About this task: Exact copy without images: repeat every entry as written.

Material provided:
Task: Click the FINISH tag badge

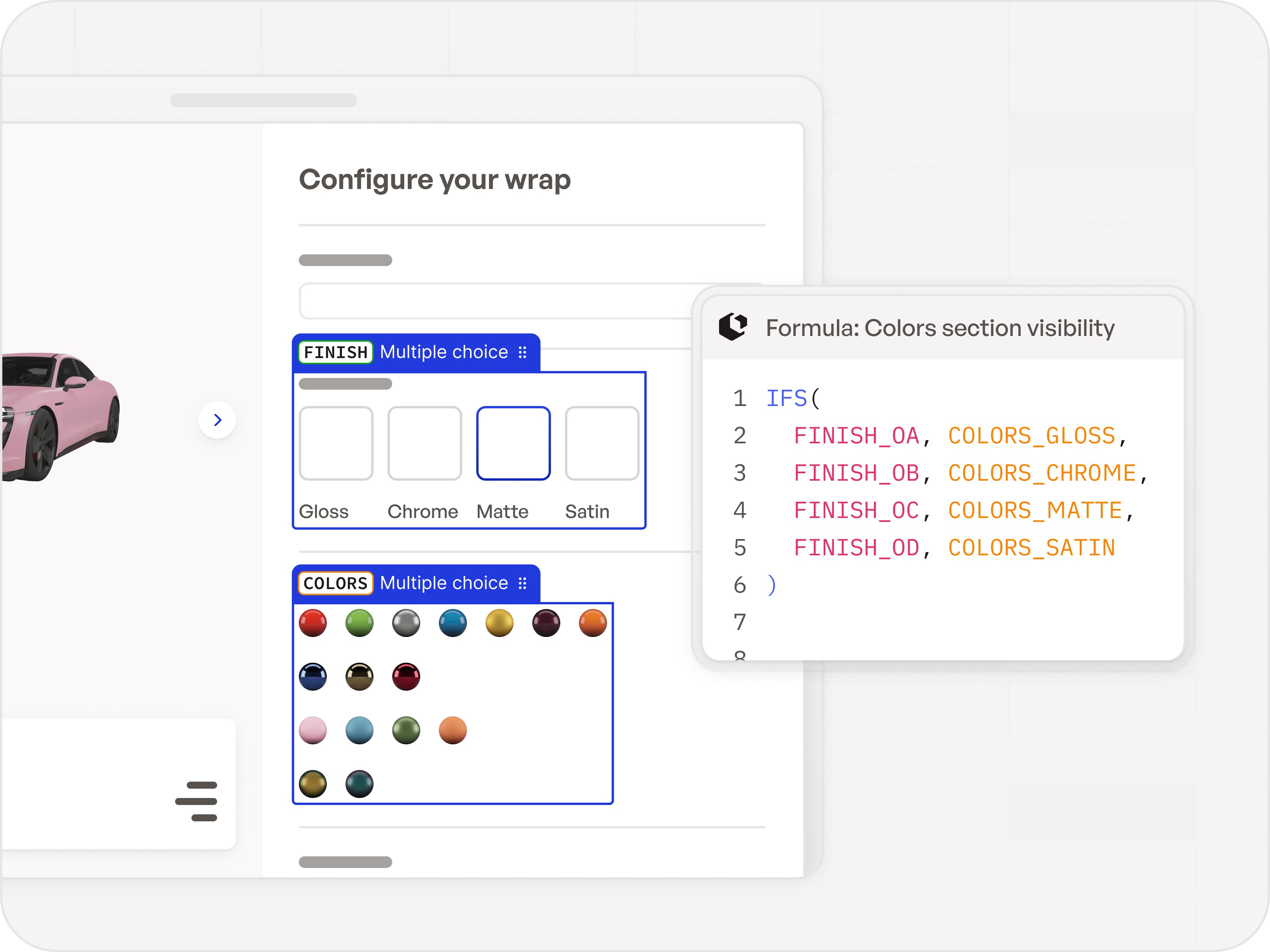Action: tap(335, 352)
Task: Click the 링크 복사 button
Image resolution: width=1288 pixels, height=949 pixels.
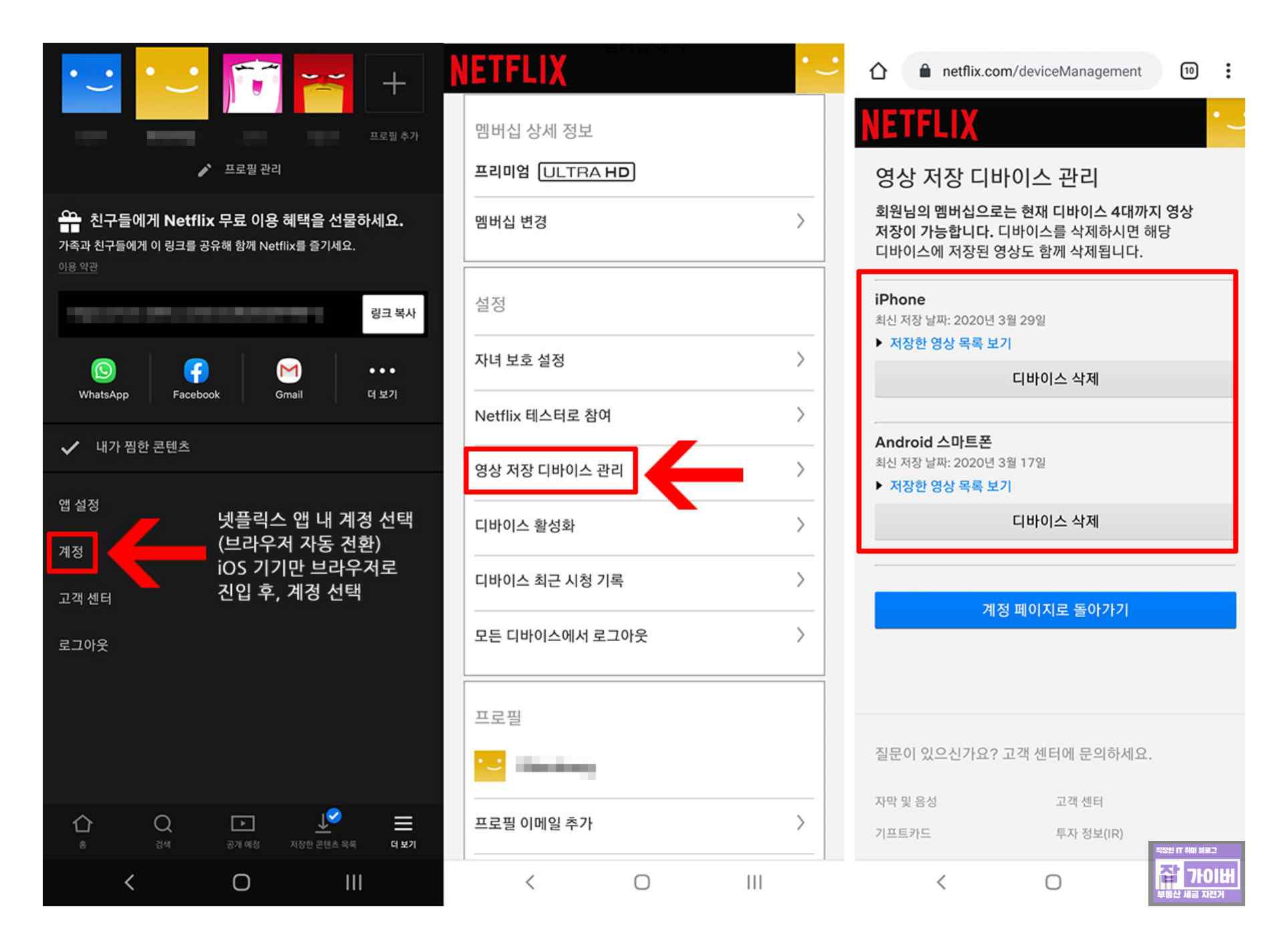Action: coord(393,314)
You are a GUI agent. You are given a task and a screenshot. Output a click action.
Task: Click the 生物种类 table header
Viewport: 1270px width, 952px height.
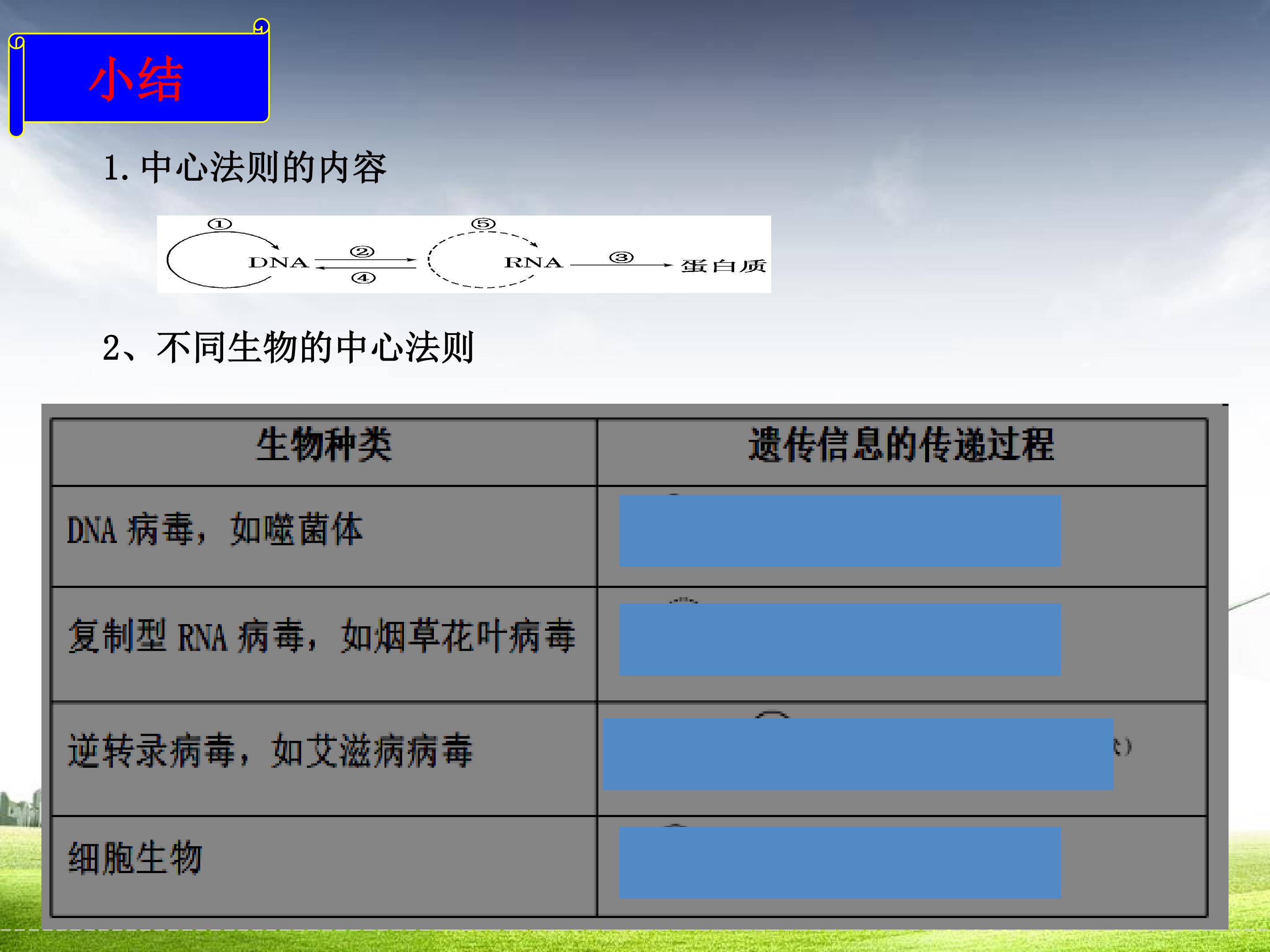coord(324,445)
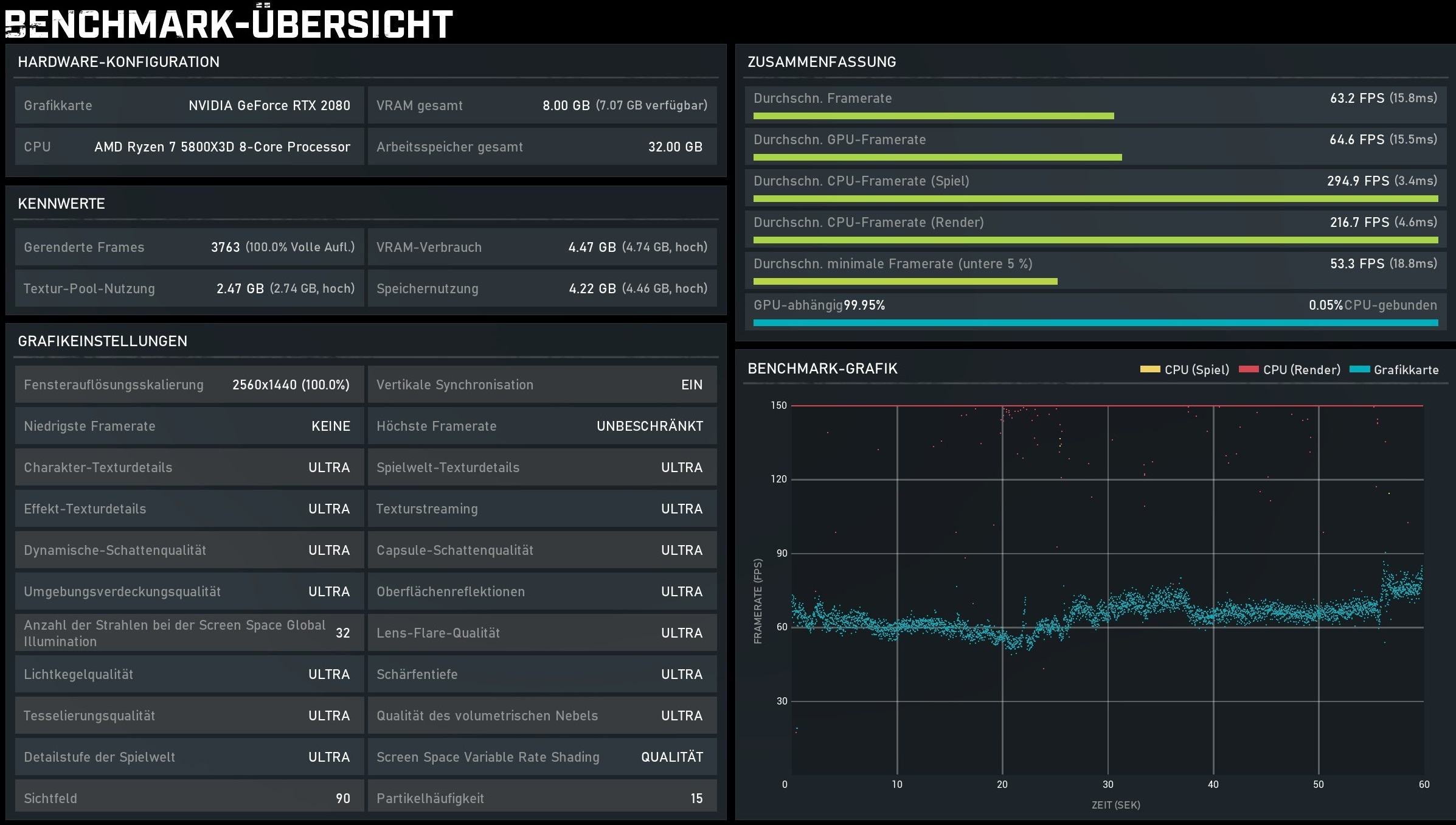The image size is (1456, 825).
Task: Click the Texturstreaming ULTRA setting row
Action: coord(542,509)
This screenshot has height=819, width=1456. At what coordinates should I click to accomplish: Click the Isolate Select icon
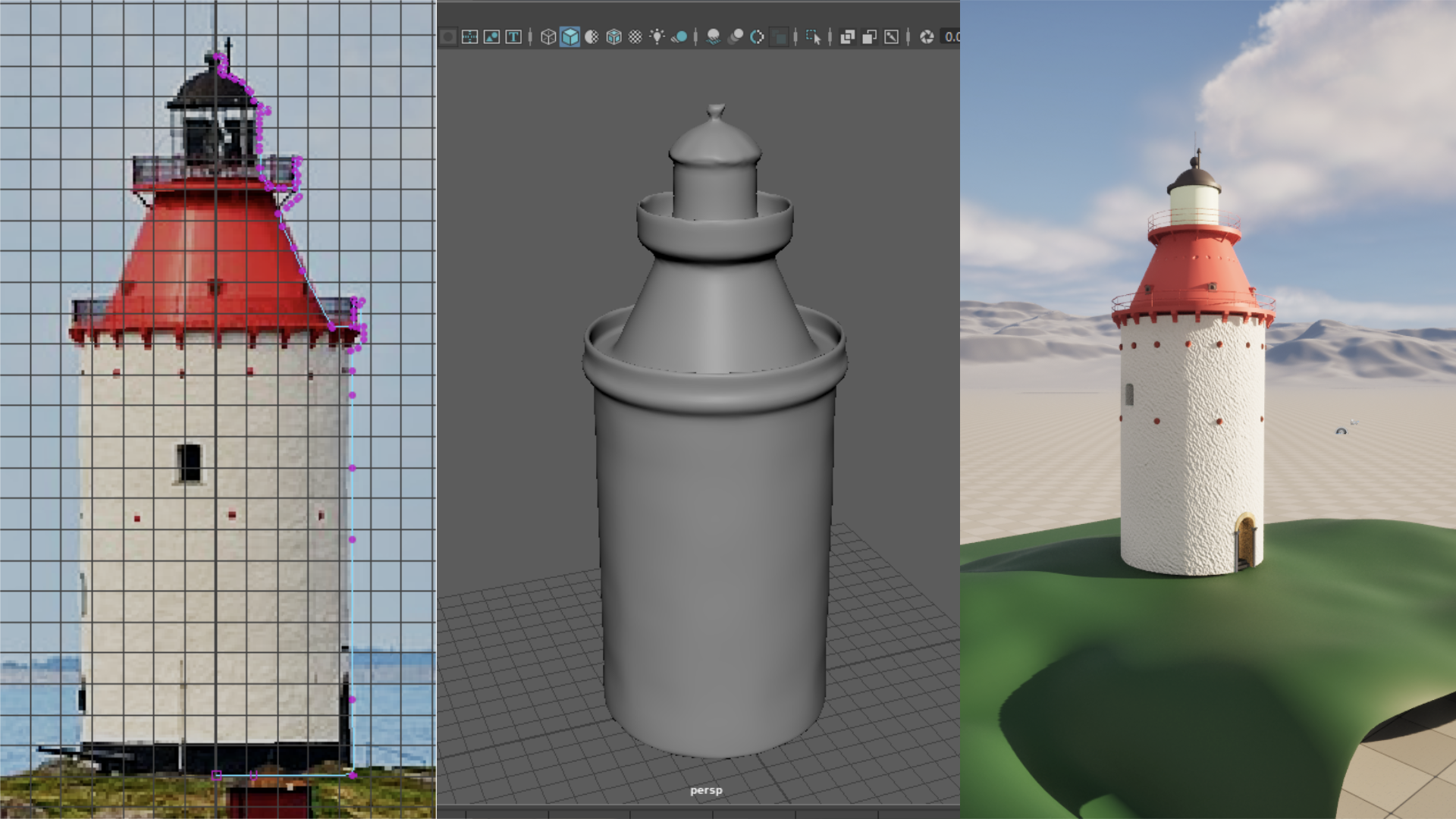tap(814, 36)
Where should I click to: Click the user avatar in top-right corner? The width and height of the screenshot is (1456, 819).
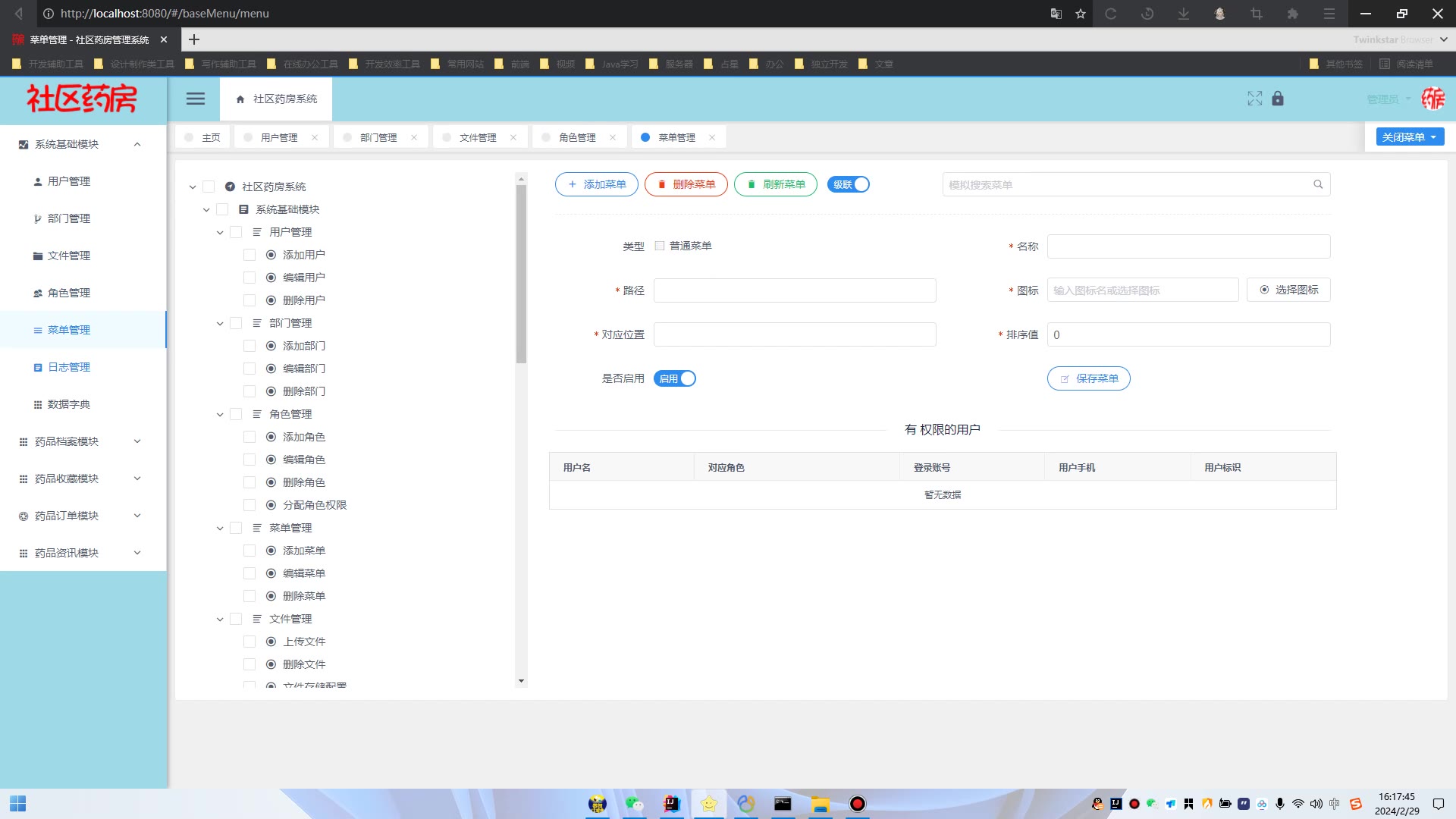pyautogui.click(x=1432, y=99)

Response to this exercise:
Task: Click the FINISH tag badge

Action: tap(335, 352)
Task: Click the 링크 복사 button
Image resolution: width=1288 pixels, height=949 pixels.
Action: coord(393,314)
You are a GUI agent. You are given a task and a screenshot. Output a click action.
Task: Click the 生物种类 table header
Viewport: 1270px width, 952px height.
coord(324,445)
The image size is (1456, 825).
Task: Click the Texturstreaming ULTRA setting row
Action: coord(542,509)
This screenshot has height=819, width=1456. At what coordinates should I click to accomplish: Click the Isolate Select icon
tap(814, 36)
Where should I click to: Click the user avatar in top-right corner? The width and height of the screenshot is (1456, 819).
pyautogui.click(x=1432, y=99)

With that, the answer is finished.